Tapping apps for revenue
According to forecasts, together App Store developers in 2022 will earn some $75.7 billion. The bulk of this is destined to go to creators of the more popular apps such as TikTok, Instagram, Tinder or Snapchat. The main engine of such performance is, of course, useful functions, but monetization also contributes much to a project’s success.
Software for mobile devices may be designed to complement a previous business or a stand-alone startup initiative. In both cases a well-considered monetization strategy will be required to separate breakthrough offerings from those that will end up lost in the depths of the App Store. For startups this is particularly important, because they have no mother company or some such pumping funds into it.
A working strategy involves choosing a mobile app monetization approach. There are a few tried-and-true options commonly used by the best-known applications. We have gathered the most widespread methods of iOS apps monetization so that you can decide on the one most appropriate for your project.

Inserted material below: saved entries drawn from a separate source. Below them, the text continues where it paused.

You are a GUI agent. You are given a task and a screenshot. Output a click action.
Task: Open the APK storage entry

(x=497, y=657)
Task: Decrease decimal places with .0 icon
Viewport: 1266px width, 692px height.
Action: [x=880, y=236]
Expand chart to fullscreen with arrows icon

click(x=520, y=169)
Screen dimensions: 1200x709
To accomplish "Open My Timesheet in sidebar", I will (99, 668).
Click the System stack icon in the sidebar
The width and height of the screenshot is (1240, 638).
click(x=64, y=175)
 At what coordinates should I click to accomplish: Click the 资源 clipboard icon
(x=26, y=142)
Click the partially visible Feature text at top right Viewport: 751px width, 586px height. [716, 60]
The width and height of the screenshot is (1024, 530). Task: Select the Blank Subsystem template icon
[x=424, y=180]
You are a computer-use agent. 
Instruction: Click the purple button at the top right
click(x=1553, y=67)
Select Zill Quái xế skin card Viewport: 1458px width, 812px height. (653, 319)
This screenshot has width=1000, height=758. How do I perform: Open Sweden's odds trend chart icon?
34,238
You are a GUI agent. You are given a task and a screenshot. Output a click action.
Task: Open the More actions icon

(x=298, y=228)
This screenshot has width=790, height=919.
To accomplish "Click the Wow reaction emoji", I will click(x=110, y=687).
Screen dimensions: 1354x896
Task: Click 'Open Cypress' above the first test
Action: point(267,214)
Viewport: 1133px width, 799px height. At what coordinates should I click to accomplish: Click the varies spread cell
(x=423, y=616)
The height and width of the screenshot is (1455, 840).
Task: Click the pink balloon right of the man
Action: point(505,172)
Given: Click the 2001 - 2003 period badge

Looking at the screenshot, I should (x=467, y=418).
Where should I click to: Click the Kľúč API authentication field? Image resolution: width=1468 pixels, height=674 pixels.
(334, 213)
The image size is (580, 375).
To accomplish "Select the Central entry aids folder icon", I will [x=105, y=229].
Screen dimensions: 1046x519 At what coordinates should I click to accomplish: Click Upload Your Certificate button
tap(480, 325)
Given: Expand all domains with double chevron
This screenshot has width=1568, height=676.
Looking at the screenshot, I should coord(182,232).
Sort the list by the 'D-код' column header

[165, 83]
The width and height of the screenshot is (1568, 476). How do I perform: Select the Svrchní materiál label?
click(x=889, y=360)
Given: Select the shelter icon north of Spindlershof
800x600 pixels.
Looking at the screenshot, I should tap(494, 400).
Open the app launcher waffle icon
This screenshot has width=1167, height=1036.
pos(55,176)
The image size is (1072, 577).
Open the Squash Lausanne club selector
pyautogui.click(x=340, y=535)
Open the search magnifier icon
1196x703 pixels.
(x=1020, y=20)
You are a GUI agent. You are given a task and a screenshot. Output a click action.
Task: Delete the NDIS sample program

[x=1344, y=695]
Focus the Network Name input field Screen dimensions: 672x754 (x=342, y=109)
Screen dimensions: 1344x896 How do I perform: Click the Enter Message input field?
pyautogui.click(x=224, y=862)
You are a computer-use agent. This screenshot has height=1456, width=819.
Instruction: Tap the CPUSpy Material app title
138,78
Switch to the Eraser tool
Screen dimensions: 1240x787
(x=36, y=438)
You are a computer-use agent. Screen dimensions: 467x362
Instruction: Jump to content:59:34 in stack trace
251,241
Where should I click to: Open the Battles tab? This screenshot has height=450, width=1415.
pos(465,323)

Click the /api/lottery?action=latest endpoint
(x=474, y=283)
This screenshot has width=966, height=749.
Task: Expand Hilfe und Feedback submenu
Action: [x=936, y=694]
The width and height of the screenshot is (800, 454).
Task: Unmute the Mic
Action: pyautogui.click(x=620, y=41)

Trending in iOS monetization
For many apps the chosen mobile app monetization strategy is going to be one of the following, but usually developers combine several, like free trial + subscription, freemium + advertisements + subscription. There are many possible hybrid forms, but if your model is too head-scratchingly complicated, the price steep and the ads ubiquitous, users will rightly delete the app without finding out all it can do. So, what ways of iOS apps monetization are there, and how can they be mixed and matched for the most advantage?
Probably the most common method of mobile app monetization, employed by numerous social networks, messengers, games, and entertainment apps. Do you use Facebook, Pinterest, Twitter on the smartphone, play free games or read at electronic libraries? Then you must have seen some targeted, or not targeted, advertising.
When it comes to social networks, users are typically permitted to upload advertisements of their products and services for a certain fee to integrated advertising platforms. Business accounts on Pinterest, for example, can pin up ads, enter a daily budget for displays and, moderation passed, the product will begin to be shown to visitors.
With games it is different: placing ads there takes contacting the developers or using contextual advertising services that often offer inserting ads in entertainment software. There are many varieties of ads there and in other places, too: banners, video clips, native advertising, minigames. If properly integrated, they can bring good money to the startup.
1 million views bring developers about $500
The advantages are obvious: users far more readily download applications that are free, and the developers do not have to invest much in promotion. If the idea behind the app is good and the quality of execution on the level, monetizing so can be a shortcut to fame and profit.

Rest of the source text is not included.